■ Written problem ■
Render the entries below, everything from the line containing "You are a computer-use agent. Screen" down to the line containing "pyautogui.click(x=693, y=200)", as a Markdown table with a "No." column for the row number and a "Text" column for the line. Skip blank lines and leave the pictures out.
* start Provided entries *
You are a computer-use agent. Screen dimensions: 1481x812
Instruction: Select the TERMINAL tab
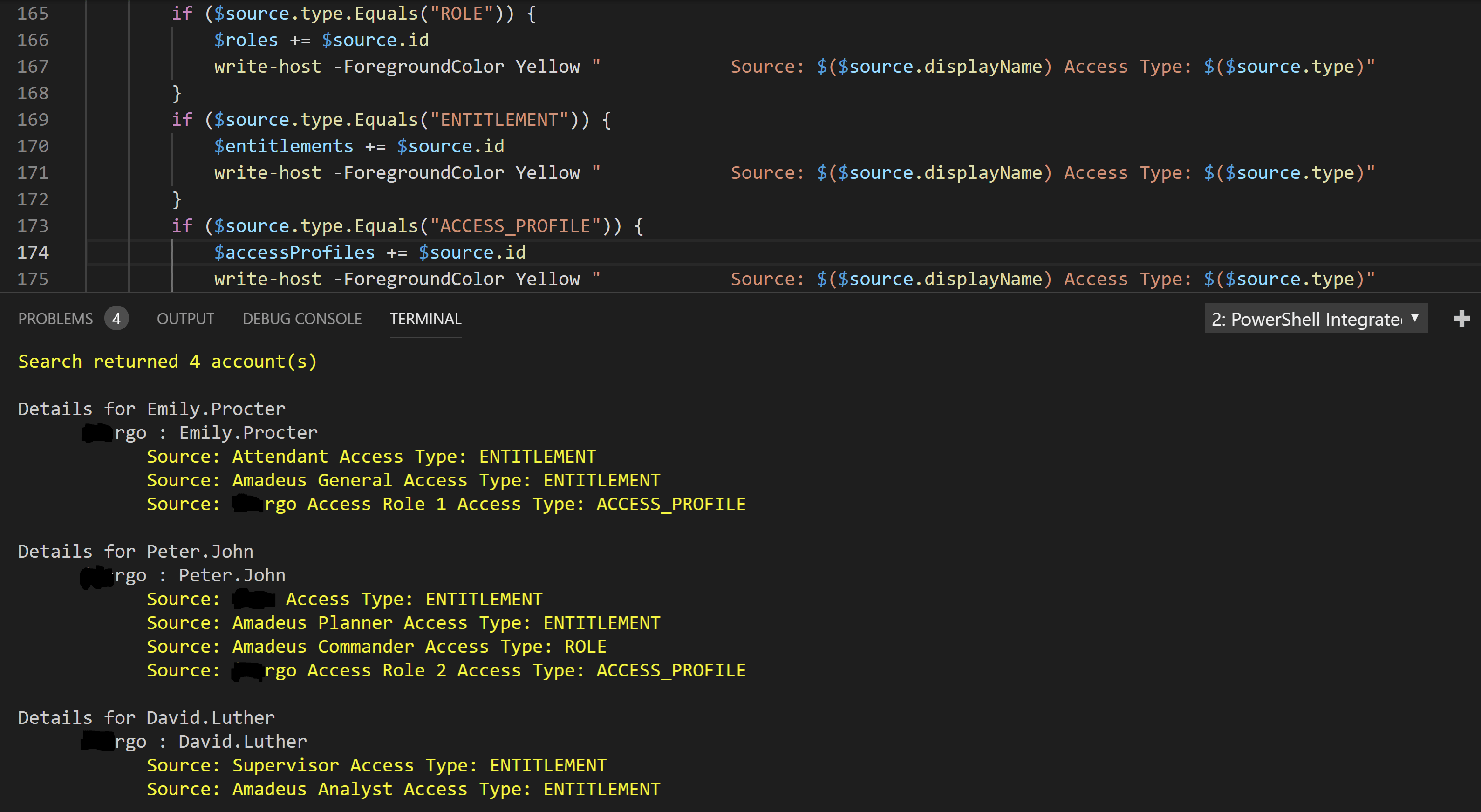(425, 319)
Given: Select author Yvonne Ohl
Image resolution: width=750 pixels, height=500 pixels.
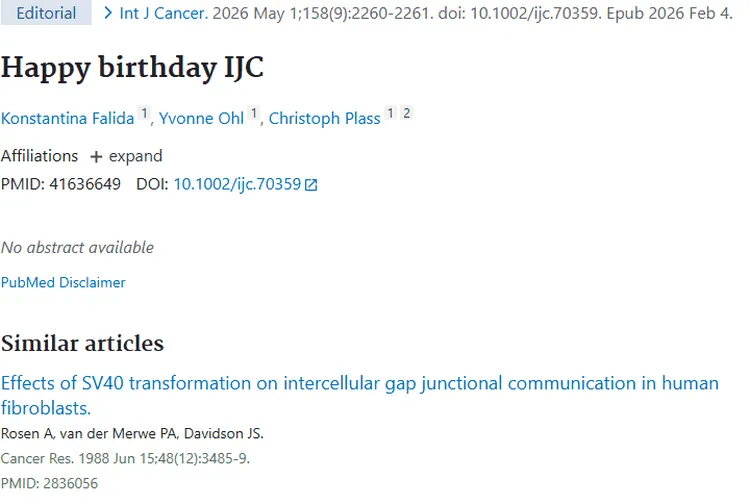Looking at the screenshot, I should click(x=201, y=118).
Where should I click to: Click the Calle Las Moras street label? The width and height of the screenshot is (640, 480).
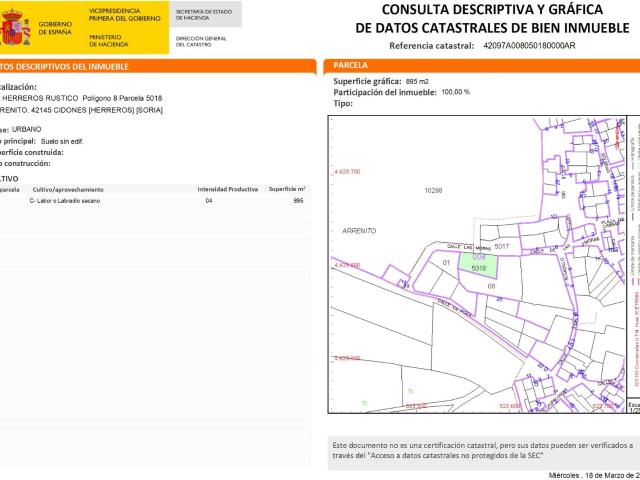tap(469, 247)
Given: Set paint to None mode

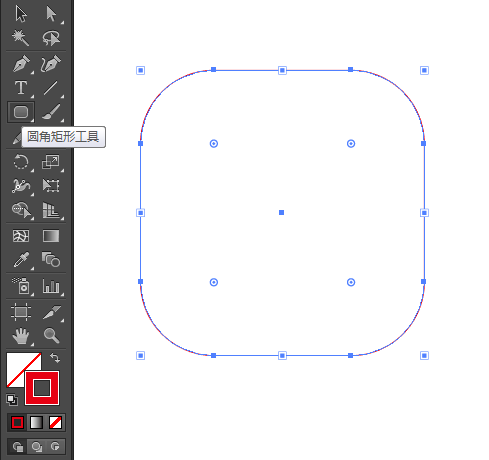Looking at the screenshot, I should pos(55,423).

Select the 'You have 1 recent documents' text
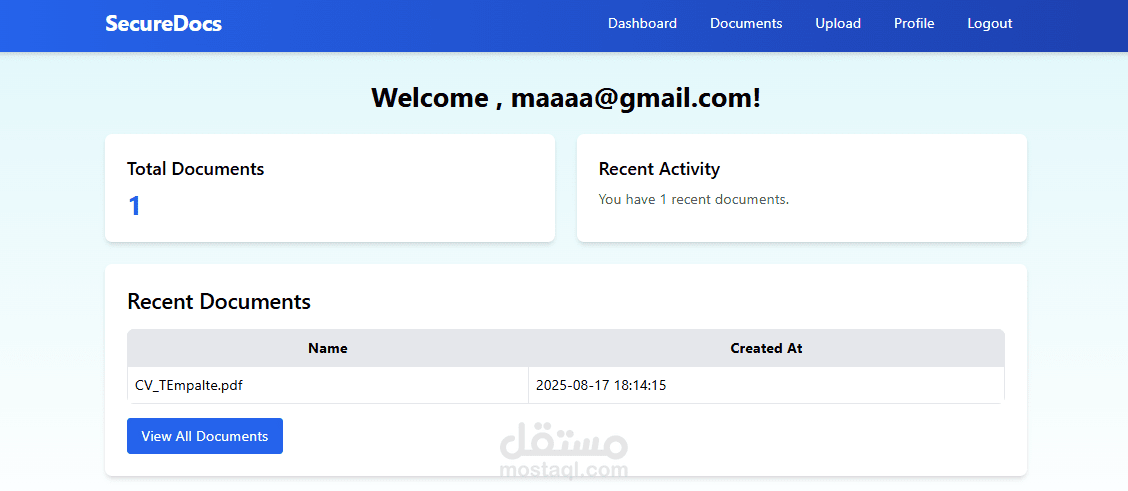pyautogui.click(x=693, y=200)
* end Provided entries *
* start Provided entries *
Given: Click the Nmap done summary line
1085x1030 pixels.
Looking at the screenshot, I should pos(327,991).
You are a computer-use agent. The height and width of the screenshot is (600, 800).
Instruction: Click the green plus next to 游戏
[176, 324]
* end Provided entries *
■ Output of the exercise ■
| No. | Text |
|---|---|
| 1 | You are a computer-use agent. Screen dimensions: 1481x812 |
| 2 | Instruction: Select the TERMINAL tab |
| 3 | (425, 319) |
| 4 | Given: Select author Yvonne Ohl |
| 5 | Image resolution: width=750 pixels, height=500 pixels. |
| 6 | Looking at the screenshot, I should click(x=201, y=118). |
| 7 | Where should I click to: Click the Calle Las Moras street label? The width and height of the screenshot is (640, 480). |
| 8 | tap(469, 247) |
| 9 | Given: Set paint to None mode |
| 10 | Looking at the screenshot, I should pos(55,423). |
| 11 | Select the 'You have 1 recent documents' text |
| 12 | pyautogui.click(x=693, y=200) |